• Anecdotal 'evidence' is not evidence in any meaningful qua scientific sense. Otherwise Jenny McCarthy would be a Nobel prize winner. (As it stands, she's merely an Ignoble Prize winner.) tongue

• Those who claim they got the flu after having been vaccinated fall into various camps:
- They actually didn't have the flu but rather a head cold (rhinovirus). In most cases no laboratory confirmation of which virus(es) were involved was carried out.
- If they actually developed the flu (demonstrated by laboratory confirmation), it is likely that they were already harboring it when they were vaccinated; ergo too late for the flu vaccine to be value.

• Those who claim to have gotten the flu after skipping the shot might or might not have benefited from receiving same. No sensible research is possible in this arena.

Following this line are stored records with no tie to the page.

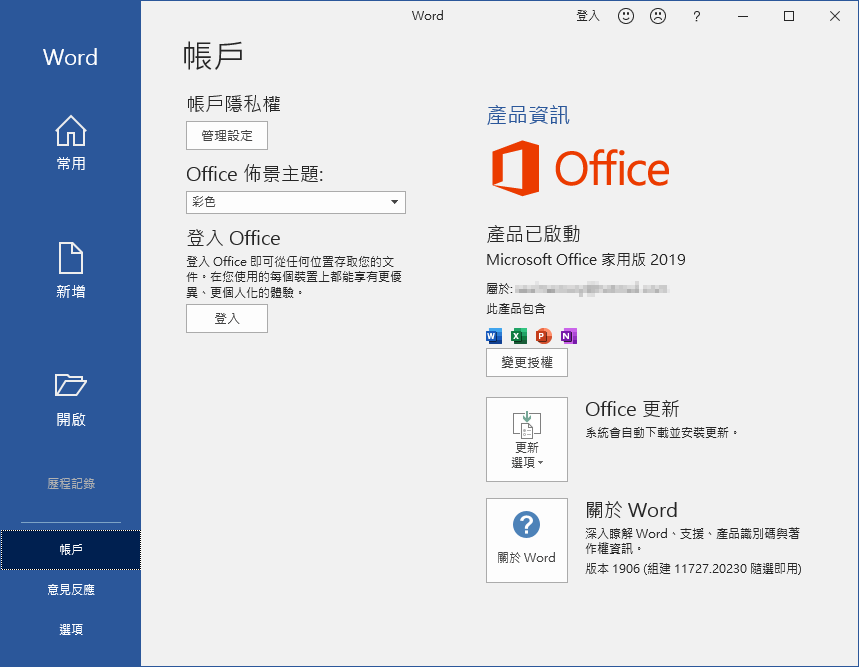Click the Word app icon in product list
Screen dimensions: 859x667
[493, 336]
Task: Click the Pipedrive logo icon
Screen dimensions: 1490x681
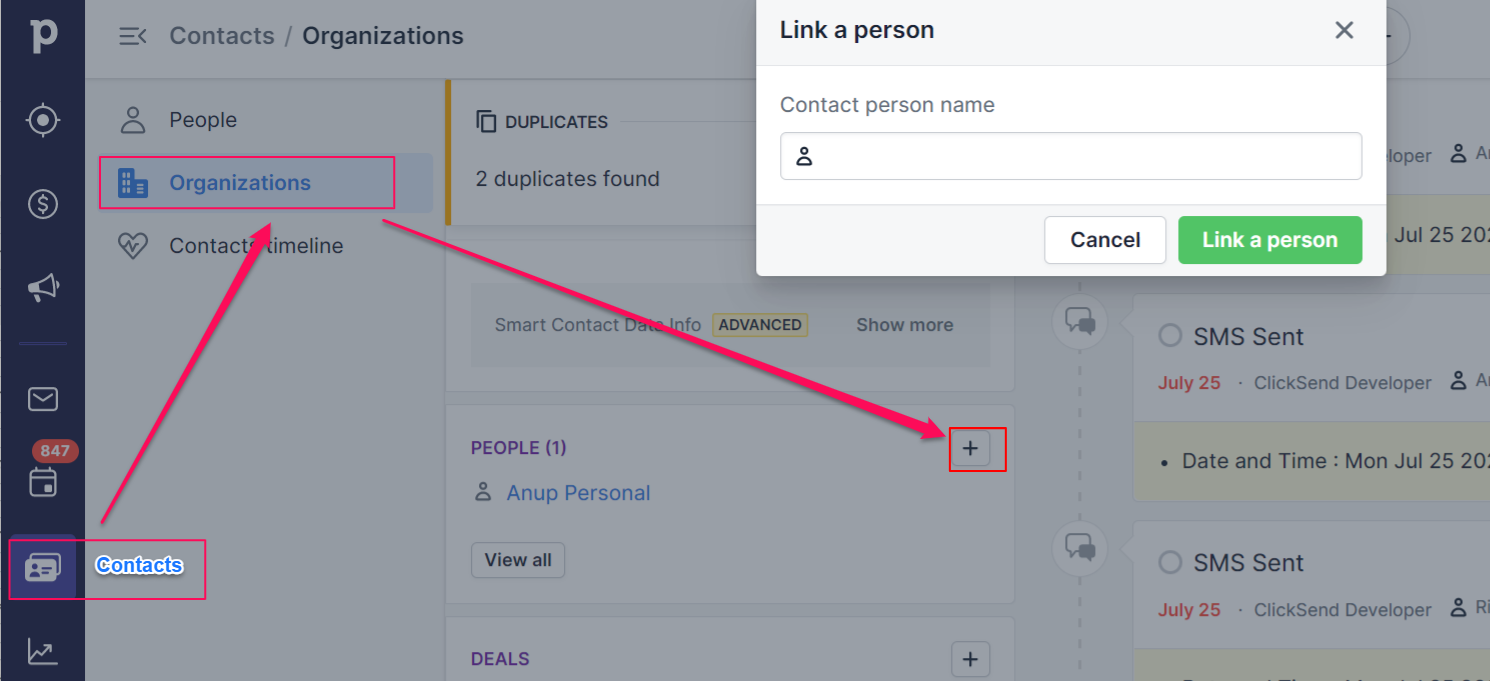Action: (x=42, y=35)
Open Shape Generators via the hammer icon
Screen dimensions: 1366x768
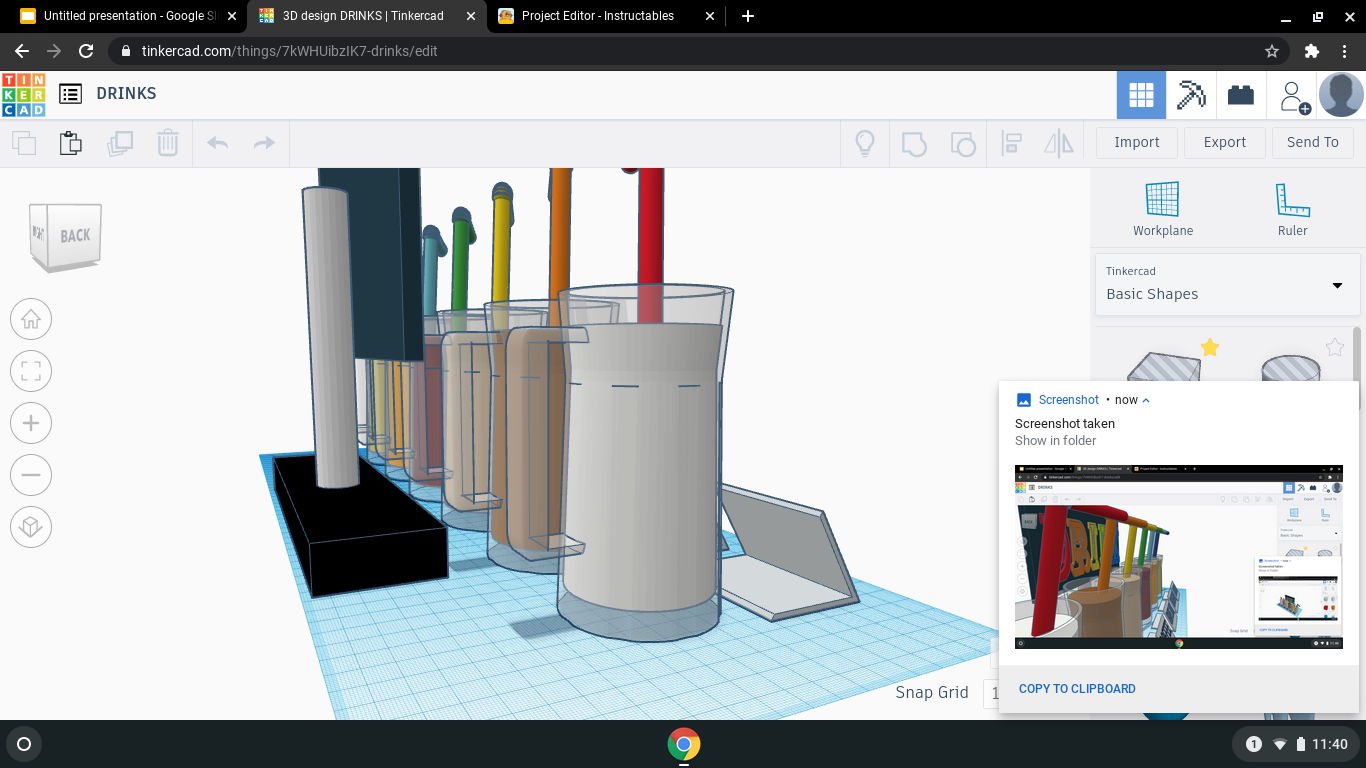(x=1191, y=94)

• The only ethical research which could tease out all the ramifications of flu shot vs no flu shot is observational, whereas the 'gold standard' for definitive results is prospective research, which would involve designed-in human health risks (some of which would lead to fatalities), which is decidedly unethical. Of course, we could return to days of yesteryear and perform such on unwilling subjects (eg, prisoners) to get our data, but that in itself would introduce experimental biases which would vitiate the results.

• The vaccine manufacturers and the WHO have provided considerably more than a yeoman's service in delineating and defining the influenza issues. And, as illustrated in the articles I referred to, science is about to make a major breakthrough in subduing the influenza threat which will ultimately make annual flu shots a thing of the past.